## What the task requires
Return every line of the listing below that contains the word "Open", matching case exactly.

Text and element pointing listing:
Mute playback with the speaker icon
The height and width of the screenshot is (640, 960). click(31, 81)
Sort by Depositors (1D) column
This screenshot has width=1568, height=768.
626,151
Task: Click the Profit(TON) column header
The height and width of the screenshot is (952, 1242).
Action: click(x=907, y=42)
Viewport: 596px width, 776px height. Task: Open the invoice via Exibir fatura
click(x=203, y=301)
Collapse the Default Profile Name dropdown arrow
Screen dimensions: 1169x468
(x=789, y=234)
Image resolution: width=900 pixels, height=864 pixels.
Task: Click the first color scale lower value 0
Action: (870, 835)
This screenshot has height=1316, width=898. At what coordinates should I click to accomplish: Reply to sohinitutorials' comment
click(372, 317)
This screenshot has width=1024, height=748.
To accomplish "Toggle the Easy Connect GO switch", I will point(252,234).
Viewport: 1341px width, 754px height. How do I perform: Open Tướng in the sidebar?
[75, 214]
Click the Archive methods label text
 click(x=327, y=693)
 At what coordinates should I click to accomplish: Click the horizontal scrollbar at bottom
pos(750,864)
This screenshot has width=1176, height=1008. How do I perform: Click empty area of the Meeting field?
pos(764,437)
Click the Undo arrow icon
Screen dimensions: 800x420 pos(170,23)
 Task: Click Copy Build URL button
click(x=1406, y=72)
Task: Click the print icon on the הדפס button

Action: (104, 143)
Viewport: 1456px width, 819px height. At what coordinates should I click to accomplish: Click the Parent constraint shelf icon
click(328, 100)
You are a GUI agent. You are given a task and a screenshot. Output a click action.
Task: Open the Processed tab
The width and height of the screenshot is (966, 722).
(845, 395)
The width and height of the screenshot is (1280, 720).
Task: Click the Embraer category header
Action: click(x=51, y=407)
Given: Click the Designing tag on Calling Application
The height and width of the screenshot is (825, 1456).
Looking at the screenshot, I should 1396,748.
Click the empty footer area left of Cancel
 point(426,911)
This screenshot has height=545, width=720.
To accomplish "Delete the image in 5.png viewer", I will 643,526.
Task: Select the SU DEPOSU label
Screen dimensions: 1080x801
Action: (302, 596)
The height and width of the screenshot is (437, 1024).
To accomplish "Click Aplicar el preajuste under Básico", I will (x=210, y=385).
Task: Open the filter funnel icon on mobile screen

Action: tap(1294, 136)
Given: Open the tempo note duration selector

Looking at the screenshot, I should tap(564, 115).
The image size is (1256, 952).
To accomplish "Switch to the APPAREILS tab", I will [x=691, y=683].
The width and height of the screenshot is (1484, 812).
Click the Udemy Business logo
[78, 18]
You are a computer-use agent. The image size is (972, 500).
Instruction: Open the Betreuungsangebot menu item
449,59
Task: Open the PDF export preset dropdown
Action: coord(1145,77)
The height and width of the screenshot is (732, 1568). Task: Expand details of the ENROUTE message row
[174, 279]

## Answer for the task
Viewport: 596px width, 776px height. Task: Open the invoice via Exibir fatura
Viewport: 1341px width, 754px height. How do I perform: Open Tướng in the sidebar?
Task: Open the Processed tab
Task: Open the filter funnel icon on mobile screen
Given: Open the tempo note duration selector
Instruction: Open the Betreuungsangebot menu item
Task: Open the PDF export preset dropdown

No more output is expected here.